In Ireland the main regulatory preoccupations for the captive sector are:
CP53 - the proposed Corporate Governance Code for Captives
CP53 was published earlier this year and it described the proposed Corporate Governance Code for the captive (re)insurance sector of Ireland. The consultation period closed on June 10 and the Central Bank is currently considering the comments received. Areas of concern for industry include:
- the ‘documented risk appetite’: a captive board is required to address the short, medium and long term horizons. This requirement may pose a difficulty as the nature of captives is that there is often no differentiation between short, medium and long term horizons;
- reporting to the Central Bank: where a captive no longer complies with the definition of a captive, the Central Bank must be notified within 5 days. In practice, such a determination may take longer, including notification to the board;
- Deputy Chairman: if the proposal that a captive must appoint a Deputy Chairman proceeds, this may require a change to the articles of association of many captives as standard articles generally state that if a Chairman is not present, any director can assume the role. It is not clear why the Central Bank is proposing a Deputy Chairman role for every captive; and
- Captive Manager: there is an inference (which caused some concern amongst self managed captives) that a captive must always appoint a captive manager. However this is probably not the intention and the point is likely to be clarified when the final Code is published.
Despite these concerns, it is probably the case that the captive sector breathed a collective sigh of relief when CP53 was published. There had been a concern that many of the intrusive characteristics of the Corporate Governance Code for Credit Institutions and Insurance Undertakings would also be proposed for captives. However, the Central Bank should be commended for producing a consultation paper which is proportionate as far as the captive sector is concerned and, subject to the concerns outlined above being addressed, would probably be generally welcome by the sector.
Audit Committee requirements
Under CP53, the Central Bank does not consider it necessary that captives establish an audit committee or risk committee, provided that the board discharges these functions. Ironically many captives (especially those who are owned by non-EU groups) are obliged under SI220 of 2010, the EC (Statutory Audits)(Directive 2006/43/EC) Regulations 2010 to establish one.
It is a matter of great frustration for the captive sector that these regulations require captives to establish an audit committee because one of the consequences of this requirement is that a captive must appoint two independent directors (one of whom has to have competence in auditing or accounting) to constitute the audit committee.

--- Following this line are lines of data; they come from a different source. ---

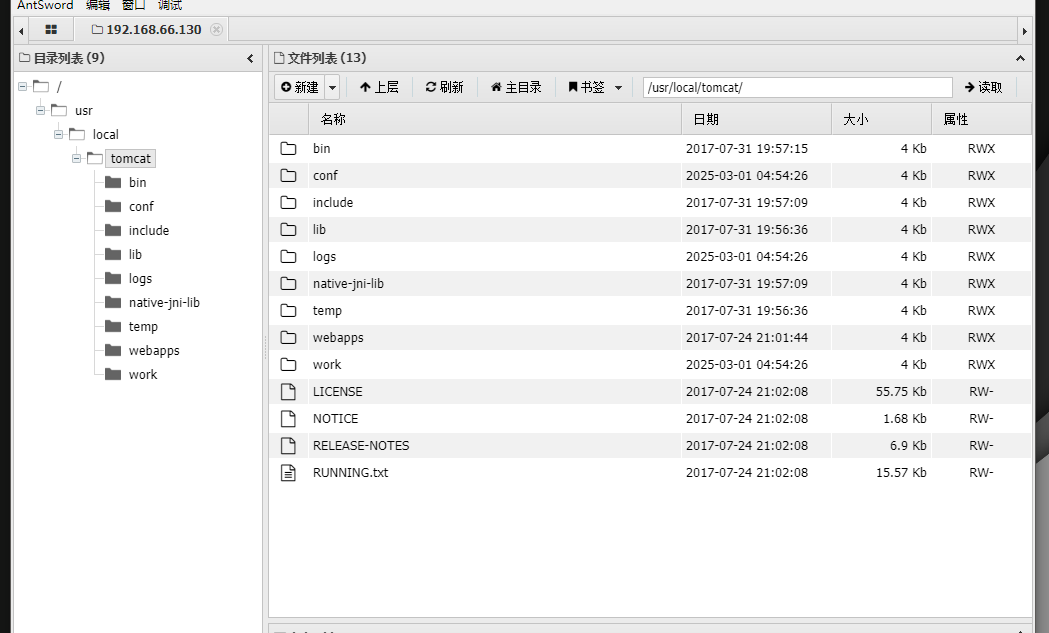Close the 192.168.66.130 tab

(216, 29)
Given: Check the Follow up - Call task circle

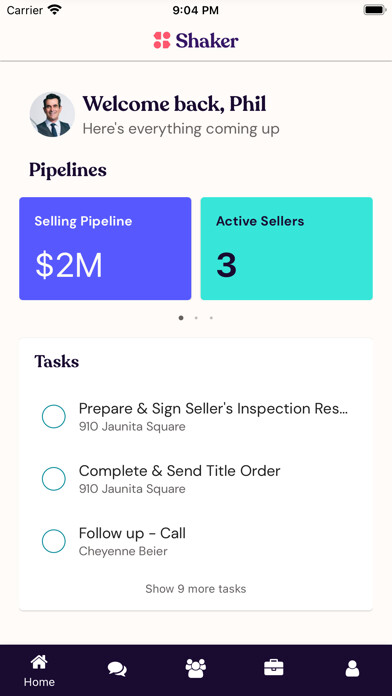Looking at the screenshot, I should pos(54,541).
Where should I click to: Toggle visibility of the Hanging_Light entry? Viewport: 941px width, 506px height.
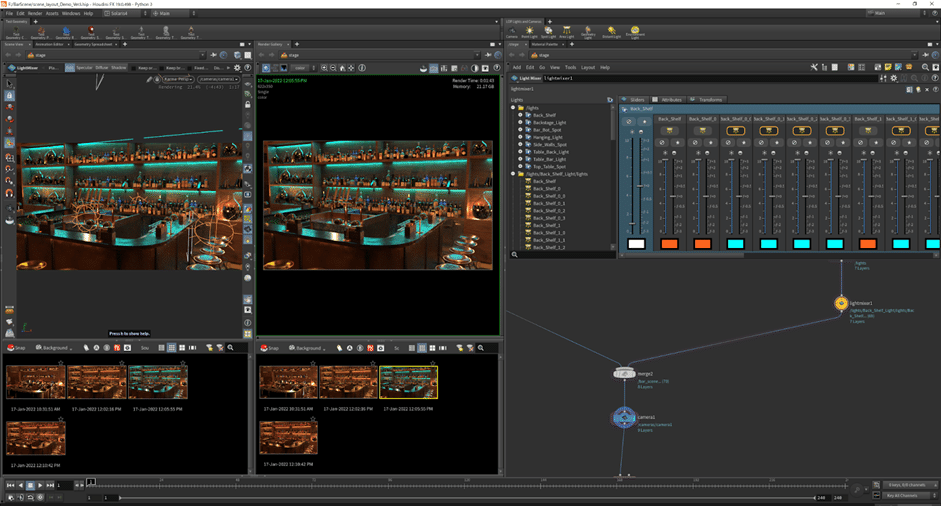[520, 137]
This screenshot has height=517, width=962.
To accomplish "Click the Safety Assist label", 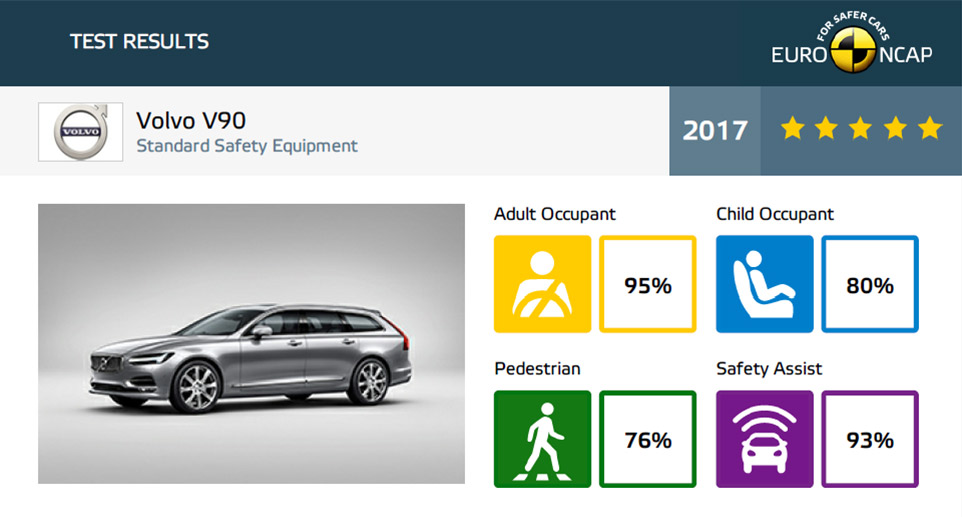I will tap(769, 369).
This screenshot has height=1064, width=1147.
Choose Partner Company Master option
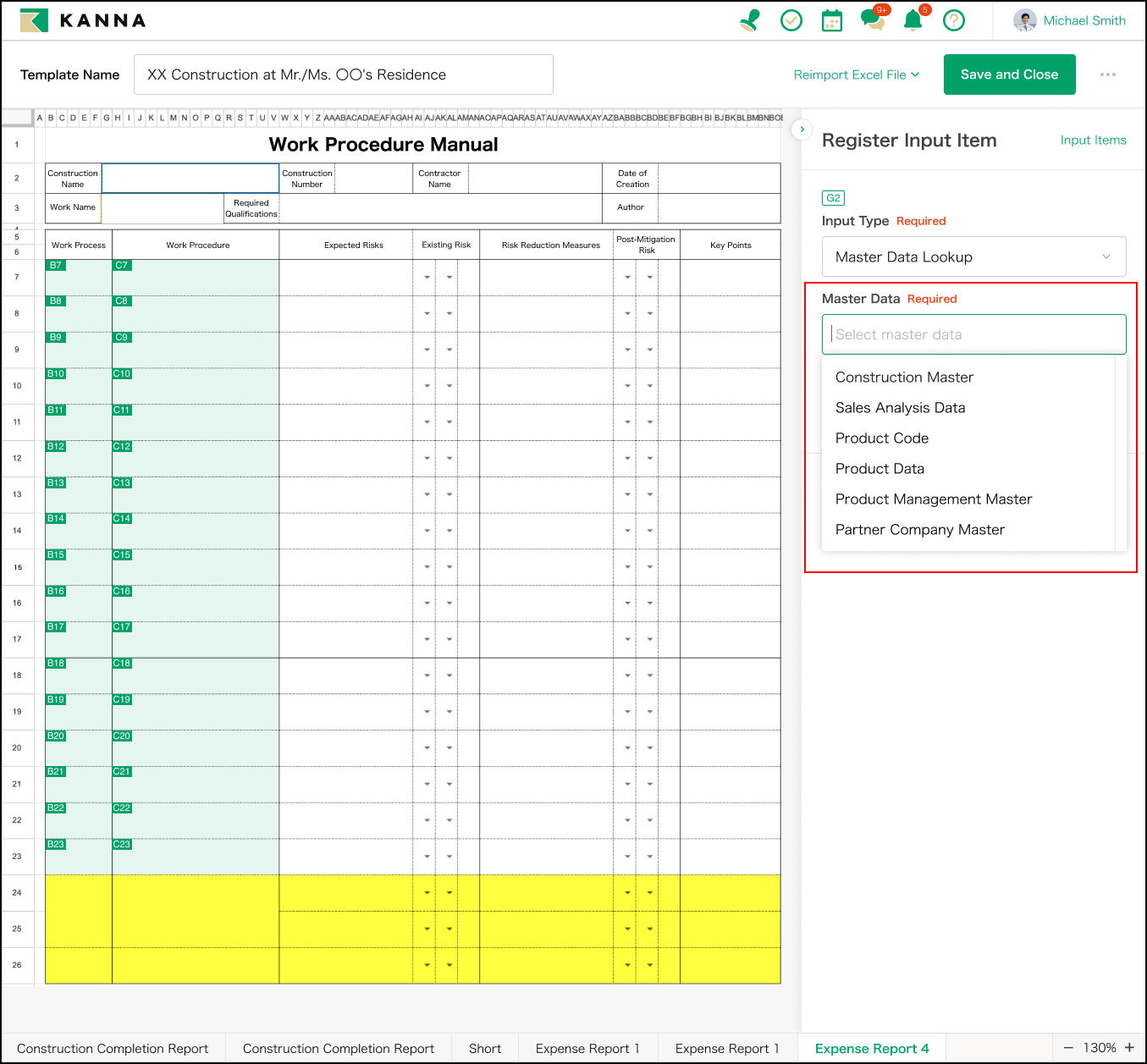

The requirement is not mandated by EU law. It is hoped that the Department of Jobs, Enterprise & Innovation will deal with the matter sensibly and quickly.
Captives are unclear how the Solvency II Directive will affect their capital and reporting requirements. The industry is also seeking clarification on how proportionality will shape the regulation of captives. The impact of Solvency II on the use of captives is not yet generally known because the Level 2 guidance is not expected to be formally issued until mid-2011. Some concerns which captives may have in regard to Solvency II are:
- Solvency II may increase the capital requirements of captives, to the same level of commercial insurers. This has prompted some firms to reconsider the viability of having a captive insurer;
- the Directive makes no distinction between the reporting requirements of commercial (re)insurers and captives. Captives or their parent could be required to disclose publicly the captive’s financial statements and certain material matters that impact its financial condition.
- the uncertainty surrounding the equivalence treatment of non-EU (re)insurers is making it difficult for any group that has a captive in a number of jurisdictions to plan its medium and long term strategies with regard to consolidation of its captives.